Government provisions to support asset investment
Government stimulus has helped provide incentives for businesses to purchase new assets. For example, instant asset write-downs have been a catalyst for many businesses to invest in equipment and technologies which will help future-proof their business and create longer term efficiency and growth. The federal government recently extended its instant asset write-off* initiative to June 2023.1 The provision can be used for both new and second-hand assets and is available to 99% of businesses across the country.
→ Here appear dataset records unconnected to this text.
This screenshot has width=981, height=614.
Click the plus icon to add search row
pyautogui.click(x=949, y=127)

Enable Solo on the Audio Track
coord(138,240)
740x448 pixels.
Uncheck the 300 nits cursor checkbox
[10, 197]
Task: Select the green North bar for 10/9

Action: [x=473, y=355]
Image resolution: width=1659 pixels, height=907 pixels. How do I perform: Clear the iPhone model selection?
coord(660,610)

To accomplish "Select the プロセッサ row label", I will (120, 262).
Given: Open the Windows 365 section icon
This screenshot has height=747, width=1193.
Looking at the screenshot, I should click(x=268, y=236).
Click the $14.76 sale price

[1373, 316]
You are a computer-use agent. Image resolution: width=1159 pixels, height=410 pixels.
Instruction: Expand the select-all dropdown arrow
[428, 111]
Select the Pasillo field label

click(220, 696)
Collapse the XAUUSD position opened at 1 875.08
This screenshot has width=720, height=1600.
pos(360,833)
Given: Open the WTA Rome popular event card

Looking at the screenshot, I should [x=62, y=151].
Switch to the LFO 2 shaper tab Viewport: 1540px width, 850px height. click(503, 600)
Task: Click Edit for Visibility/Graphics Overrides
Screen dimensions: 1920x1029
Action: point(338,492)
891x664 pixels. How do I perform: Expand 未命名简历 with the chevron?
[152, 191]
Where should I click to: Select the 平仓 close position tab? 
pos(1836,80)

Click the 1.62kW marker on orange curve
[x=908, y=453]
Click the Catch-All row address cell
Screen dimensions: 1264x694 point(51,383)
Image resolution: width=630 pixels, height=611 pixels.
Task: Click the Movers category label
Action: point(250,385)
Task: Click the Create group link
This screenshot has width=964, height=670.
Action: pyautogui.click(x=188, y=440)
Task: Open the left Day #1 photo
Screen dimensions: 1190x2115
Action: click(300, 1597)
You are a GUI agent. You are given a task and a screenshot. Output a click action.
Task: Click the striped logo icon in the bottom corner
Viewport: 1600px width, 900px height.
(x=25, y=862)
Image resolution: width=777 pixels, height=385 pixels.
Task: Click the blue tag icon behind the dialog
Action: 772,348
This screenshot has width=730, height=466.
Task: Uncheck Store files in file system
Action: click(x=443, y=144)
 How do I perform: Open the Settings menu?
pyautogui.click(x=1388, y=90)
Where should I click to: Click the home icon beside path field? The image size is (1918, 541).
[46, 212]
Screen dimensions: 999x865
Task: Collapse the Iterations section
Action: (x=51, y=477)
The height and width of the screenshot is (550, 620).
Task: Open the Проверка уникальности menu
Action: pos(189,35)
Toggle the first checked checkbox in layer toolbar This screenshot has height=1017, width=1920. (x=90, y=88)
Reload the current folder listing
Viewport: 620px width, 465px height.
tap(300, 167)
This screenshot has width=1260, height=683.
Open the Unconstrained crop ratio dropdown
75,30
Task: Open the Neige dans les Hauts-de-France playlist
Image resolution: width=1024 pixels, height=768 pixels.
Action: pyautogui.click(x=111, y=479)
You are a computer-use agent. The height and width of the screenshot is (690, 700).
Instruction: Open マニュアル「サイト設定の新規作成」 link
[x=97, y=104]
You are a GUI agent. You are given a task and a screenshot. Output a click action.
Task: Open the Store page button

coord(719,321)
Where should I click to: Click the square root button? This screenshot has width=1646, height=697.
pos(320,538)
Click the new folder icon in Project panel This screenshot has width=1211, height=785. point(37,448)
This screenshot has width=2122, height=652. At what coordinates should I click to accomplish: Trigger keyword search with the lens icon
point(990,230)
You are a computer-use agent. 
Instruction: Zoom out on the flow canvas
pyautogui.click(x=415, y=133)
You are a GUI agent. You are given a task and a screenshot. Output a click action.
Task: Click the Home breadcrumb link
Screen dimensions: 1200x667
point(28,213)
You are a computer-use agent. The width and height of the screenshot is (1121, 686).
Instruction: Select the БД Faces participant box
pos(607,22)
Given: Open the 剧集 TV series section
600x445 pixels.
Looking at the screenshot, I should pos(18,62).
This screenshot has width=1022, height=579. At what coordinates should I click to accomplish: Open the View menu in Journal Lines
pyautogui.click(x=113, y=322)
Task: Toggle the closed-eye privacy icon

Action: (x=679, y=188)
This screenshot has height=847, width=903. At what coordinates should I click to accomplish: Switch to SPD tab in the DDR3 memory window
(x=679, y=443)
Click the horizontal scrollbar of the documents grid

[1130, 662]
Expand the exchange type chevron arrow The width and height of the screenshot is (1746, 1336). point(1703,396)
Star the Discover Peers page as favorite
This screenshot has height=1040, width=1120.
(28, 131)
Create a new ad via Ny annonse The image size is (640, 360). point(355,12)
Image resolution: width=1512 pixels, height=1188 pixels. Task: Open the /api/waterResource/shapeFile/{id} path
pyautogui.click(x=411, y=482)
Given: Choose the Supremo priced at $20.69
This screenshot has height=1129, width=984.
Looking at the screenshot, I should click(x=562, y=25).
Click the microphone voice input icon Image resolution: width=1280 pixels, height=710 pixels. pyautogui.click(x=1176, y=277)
Others have made use of low cost and tax effective funding enabled by the Reserve Bank Term Funding Facility (TFF).** This initiative has contributed to lower borrowing rates across the market.2
Asset finance in 2021
While optimism is returning, business confidence in investment over the next 12 months is heavily dependent on the removal of current COVID-19 restrictions and the roll out of vaccines.
More than a third (39%) of those surveyed said the complete removal of lockdowns and restrictions would give them more confidence to increase their capital investment. This was followed closely by the vaccine rollout (38%), domestic borders reopening (30%), and business revenues returning to pre-COVID levels (30%).
Two-thirds (66%) of survey respondents said they had budgeted for assets over the next 12 months. While this was lower than in the previous survey conducted in the midst of the pandemic, it is roughly on par with pre-COVID purchasing intentions. This indicates that while businesses remain wary, they are also optimistic – and planning for better times ahead.